Majda en août, Samira Sedira (2ème critique)
Majda en août, mars 2016, 138 pages, 16 €
Ecrivain(s): Samira Sedira Edition: La Brune (Le Rouergue)De la malédiction d’être femme ?
A force de parler immigration, on en oublierait presque que le phénomène n’est pas franchement nouveau, que les « cités » comme on dit parfois pudiquement, sont des lieux où tout n’est pas rose, loin s’en faut. Le monde devient vite un enfer quand les préjugés, la violence, l’exil et quelques autres ingrédients font régner une implacable loi du silence, que de sourdes culpabilités et d’obscures trahisons interdisent de briser.
Des silences et du défaut de parole, Majda ne cesse de payer le prix exorbitant. Seule fille et sœur aînée d’une fratrie de 6 garçons, elle aura aussi l’une des tares les plus dures à porter dans le monde qui l’entoure : être femme. Si l’on ne naît pas femme (ou homme) mais qu’on le devient, Majda, elle, n’aura pas vraiment l’occasion de devenir quoi que ce soit, si ce n’est une errance arrêtée à coup de neuroleptiques et d’internements. Un père pourtant « différent » – peut-être un peu trop – mais incapable de tendre la main au-delà de ses propres barreaux. Une mère toute entière dévouée à ce qu’une mère doit être, résignée à tout par avance, dévouée à tous et condamnée à perpétuité à une double peine, femme et mère. Et puis les frères. Surtout l’aîné, Aziz, plein de colère, adolescent qui s’inscrit docilement dans un conformisme machiste et radical qui ouvrira le sentier de la folie à sa sœur.

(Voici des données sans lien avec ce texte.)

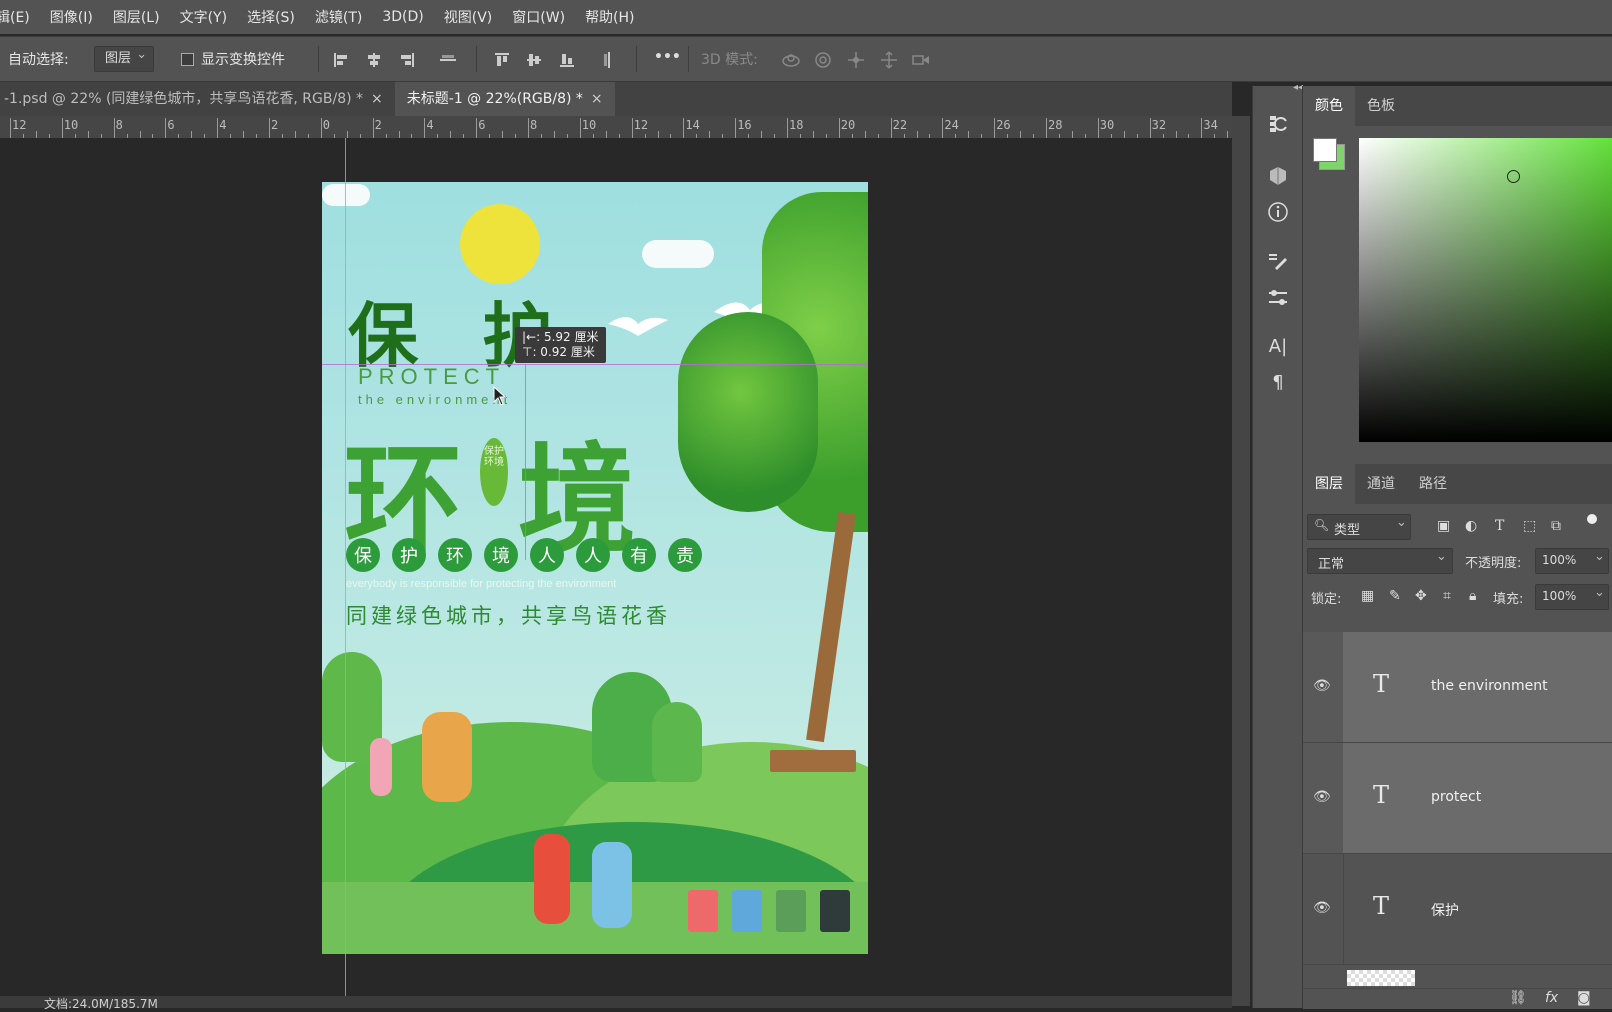  What do you see at coordinates (677, 742) in the screenshot?
I see `tree-illustration` at bounding box center [677, 742].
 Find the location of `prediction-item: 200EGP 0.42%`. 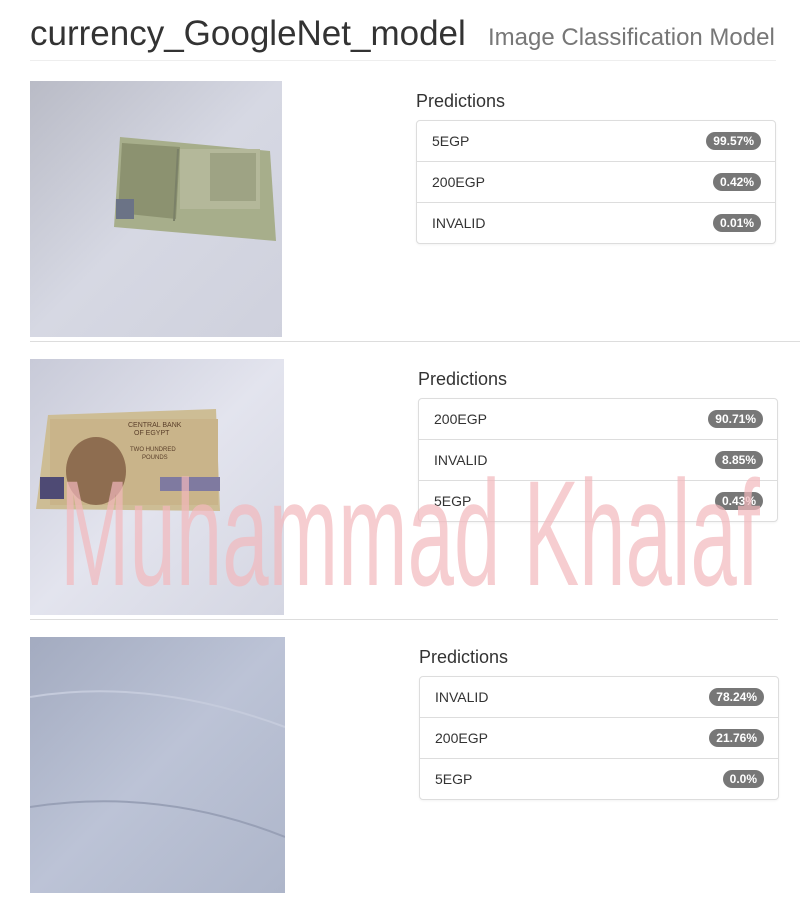

prediction-item: 200EGP 0.42% is located at coordinates (596, 182).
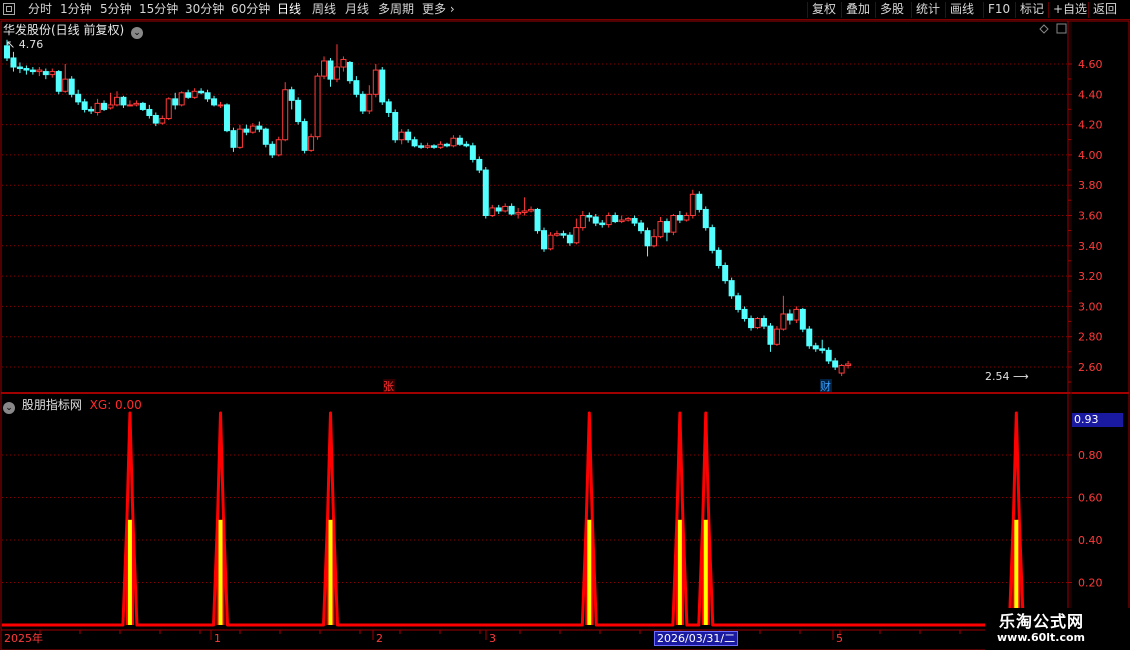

C’est que Majda, non contente d’être née femme, s’est découvert un corps de femme dès les premiers jours de son adolescence. Un corps qui fait d’elle une femme et une offense aux bonnes mœurs, quoi qu’elle fasse ou dise, ou taise. Entre honte coupable et défi viril, garçons et hommes affirment leur virilité contre ce genre de « traînée » – à laquelle on ne peut reprocher que d’exister et d’essayer de vivre en dépit eux. Avec la rivalité des virilités vient l’imbécile haine, et puis… A 14 ans Majda devra subir les attouchements qui la condamneront aux yeux de ses proches comme à ses propres yeux. Il n’y aura alors plus pour elle qu’une immense confusion entre quête et fuite. Quête de l’amour qui lui est refusé ou qui n’ose jamais se dire. Fuite de ville en ville, de loin en loin sans jamais pouvoir vraiment s’éloigner et partir pour de bon.
Après vingt années d’errance, Majda réapparaîtra, noyée dans la folie, entre internements et traitements, aussi destructeurs les uns que les autres. Avec son retour inattendu et aussi « miraculeux » que maudit, les fantômes de la culpabilité comme de l’impuissance se réveillent. Oscillant entre meilleur et pire sans savoir où se poser dans une société qui n’est plus celle d’hier, mais celle d’aujourd’hui. Peut-être n’y a-t-il pas que l’âge des protagonistes qui a évolué, peut-être les représentations sociales et les idées de responsabilité ont-elles suffisamment évolué pour que le ciel bleuisse un peu à l’horizon de la cité ?
Une écriture marquée par la sensibilité poétique de l’auteur, qui est aussi celle de son personnage, qui sait éviter le pathos et le misérabilisme sans rien excuser de la fatalité qui serait à l’œuvre. Ce récit cruel, glaçant, qui sait faire entendre les non-dits, ne laissera sans doute pas ses lecteurs indifférents. Il aurait suffi de si peu… pour que tout soit différent, pour que la vie ne bascule pas dans cette mécanique effrayante d’une mort annoncée, mais les murailles du silence et des interdits sont si puissantes que parfois rien ne semble possible que le malheur.
Une voix à faire entendre et un livre à faire lire au nom de toutes les Majda du monde. Douloureusement utile. Douloureusement indispensable.